We wake up and scroll to see what's performing, create with one eye on the analytics dashboard. We schedule our authenticity for maximum reach. And somewhere in all of this, we learned to see ourselves as brands, optimized, consistent, legible to an algorithm that doesn't know our name, only our posting frequency.
The work isn't the point anymore. The documentation of the work is the point.
The process isn't sacred, it's B-roll.
Here's what keeps me up at night, well, kind of.
If everything I make is content, if every thought is a potential post, if every experience gets filtered through will this resonate before I've even finished having it, what's eventually going to be left of me that isn't performing?
It's a strange thing to sit with. The idea that the self, if you're not careful, becomes just another thing to optimize.

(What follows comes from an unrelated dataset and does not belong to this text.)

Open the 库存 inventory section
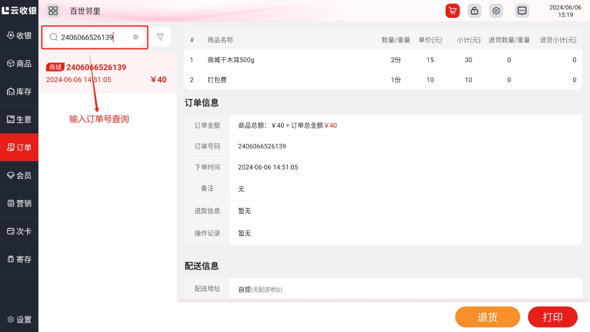Viewport: 590px width, 332px height. point(19,91)
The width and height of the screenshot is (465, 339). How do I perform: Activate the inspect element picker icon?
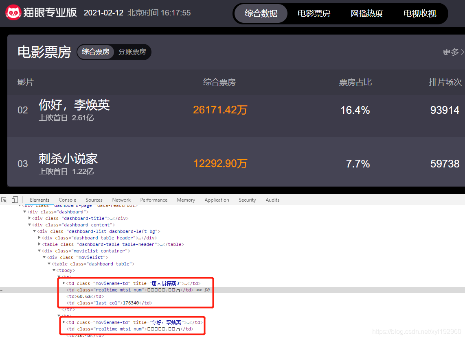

The algorithm doesn't care if you're tired. It doesn't care if you have nothing real to say today. It just knows you haven't posted in four days, and your reach is declining.
So you post. We all post. Not always because we're inspired, but because we're compelled.
And the cruelest, morbidly funny part? We're competing with AI now. Tools that can generate a month of content before you've finished your coffee. So the pressure is to be faster, more consistent, more algorithmic. To out-machine the machine.
I don't think the answer is to burn it all down, rejecting the system entirely can be its own kind of performance and pretending the metrics don't exist doesn't make them stop being relevant.
Some work can be content. Fast, responsive, part of the daily rhythm. The thing you make because it's Tuesday and you need to stay in the conversation. There's nothing wrong with that, that's also work. It has its own craft, its own value, its own honesty if you let it.
But some work needs to be something else entirely.
The project you don't post about while you're making it. The experiment that might fail spectacularly and probably will. The thing you keep returning to not because it's performing but because you can't stop thinking about it.
Creation that exists outside the metrics, that doesn't need to perform. Creation that has no reach, no impressions, no engagement rate, just you and the work.
The trick is learning which is which and being ruthlessly honest about it. Not every post needs to be meaningful, and not everything meaningful needs to be a post. Maybe the healthiest thing is to stop collapsing those two into the same gesture, to let content be content, and let some work be protected from the part of your brain that's always calculating.
Slow down just enough to find meaning in both.
This post? This is content.
Doesn't mean I didn't mean it.
But what I'm making after I close this app, the mess, the experiment, the failure?
That's mine.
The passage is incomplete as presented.